Copying exactly, give the lines in the material below from the one with "[Ouvrir] (267, 67)" to the one with "Activer une alerte (881, 668)", ends included, and nothing besides.
*** Block opens ***
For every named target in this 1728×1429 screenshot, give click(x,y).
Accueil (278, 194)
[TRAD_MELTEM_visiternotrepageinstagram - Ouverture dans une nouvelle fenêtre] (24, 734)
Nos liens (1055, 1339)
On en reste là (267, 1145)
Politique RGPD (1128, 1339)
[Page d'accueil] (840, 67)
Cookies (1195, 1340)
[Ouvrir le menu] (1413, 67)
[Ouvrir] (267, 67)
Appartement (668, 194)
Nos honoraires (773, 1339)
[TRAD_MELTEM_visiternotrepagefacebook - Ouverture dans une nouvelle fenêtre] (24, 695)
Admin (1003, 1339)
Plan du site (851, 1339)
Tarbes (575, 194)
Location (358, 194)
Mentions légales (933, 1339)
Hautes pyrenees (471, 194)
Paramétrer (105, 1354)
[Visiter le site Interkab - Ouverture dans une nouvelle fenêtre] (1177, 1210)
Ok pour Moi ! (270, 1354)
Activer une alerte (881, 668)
*** Block closes ***
*** Block opens ***
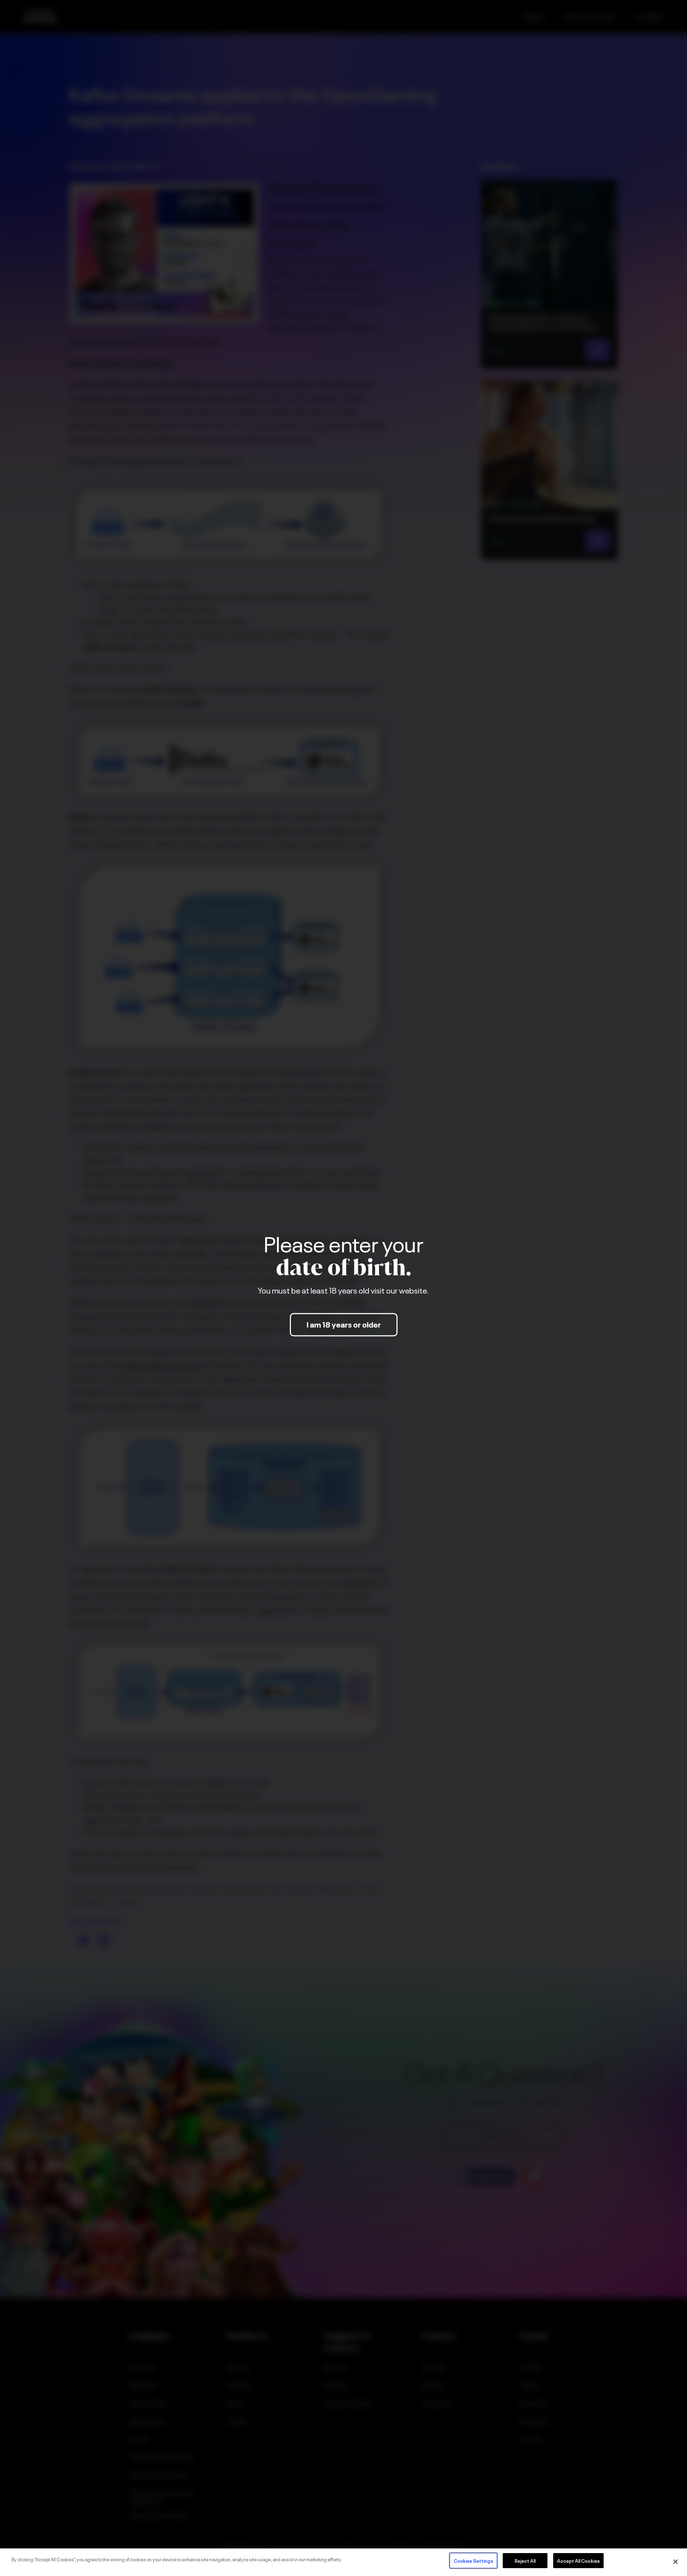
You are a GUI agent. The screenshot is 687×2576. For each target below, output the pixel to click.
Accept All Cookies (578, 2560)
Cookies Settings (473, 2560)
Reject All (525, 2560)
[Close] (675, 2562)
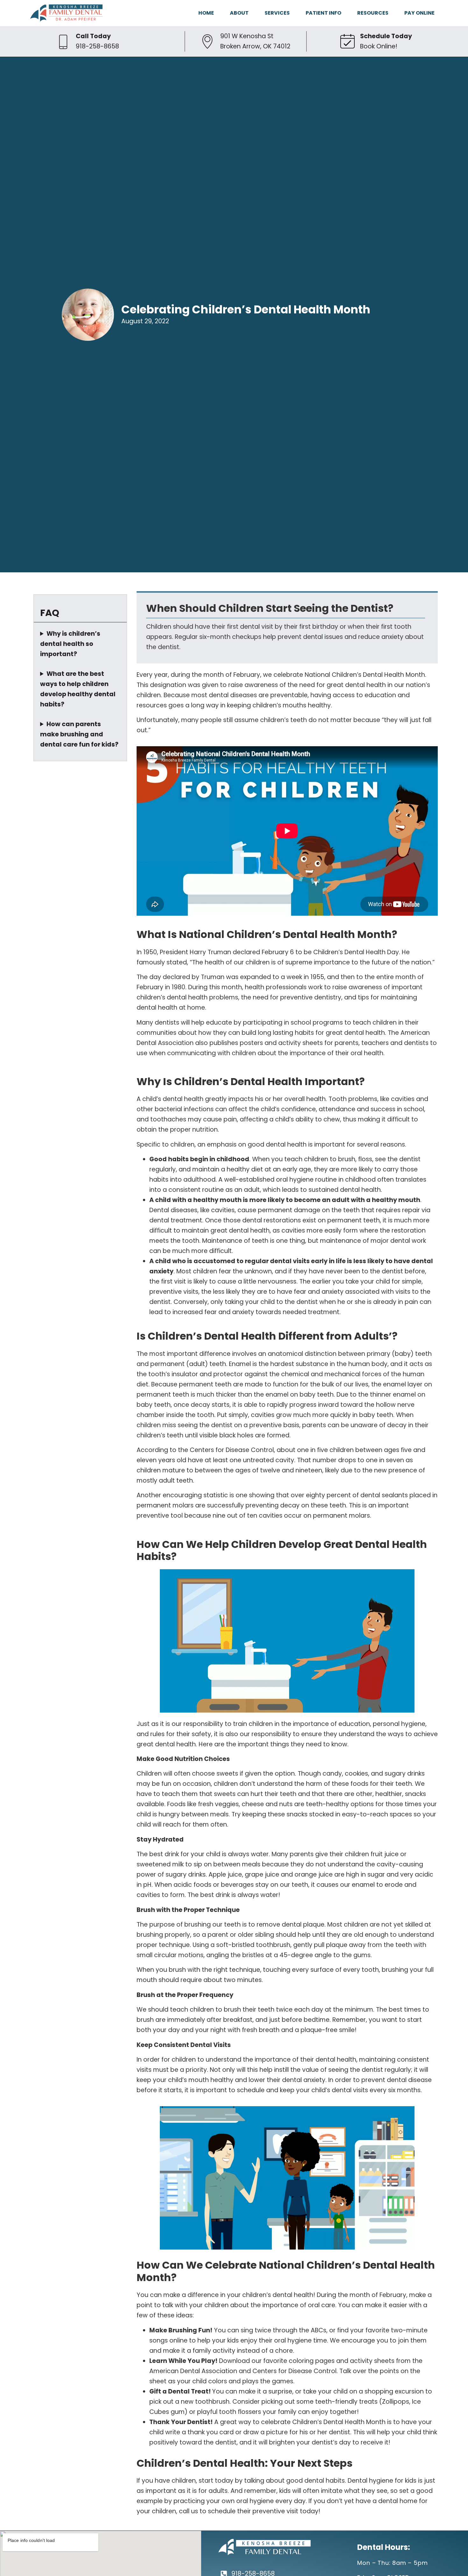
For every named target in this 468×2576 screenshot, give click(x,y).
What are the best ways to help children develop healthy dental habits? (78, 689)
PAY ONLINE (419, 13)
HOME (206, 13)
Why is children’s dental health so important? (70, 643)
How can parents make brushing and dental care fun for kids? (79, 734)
*** Block closes ***
Written reply:
[Ouvrir] (267, 67)
Appartement (668, 194)
Nos honoraires (773, 1339)
[TRAD_MELTEM_visiternotrepagefacebook - Ouverture dans une nouvelle fenêtre] (24, 695)
Admin (1003, 1339)
Plan du site (851, 1339)
Tarbes (575, 194)
Location (358, 194)
Mentions légales (933, 1339)
Hautes pyrenees (471, 194)
Paramétrer (105, 1354)
[Visiter le site Interkab - Ouverture dans une nouvelle fenêtre] (1177, 1210)
Ok pour Moi ! (270, 1354)
Activer une alerte (881, 668)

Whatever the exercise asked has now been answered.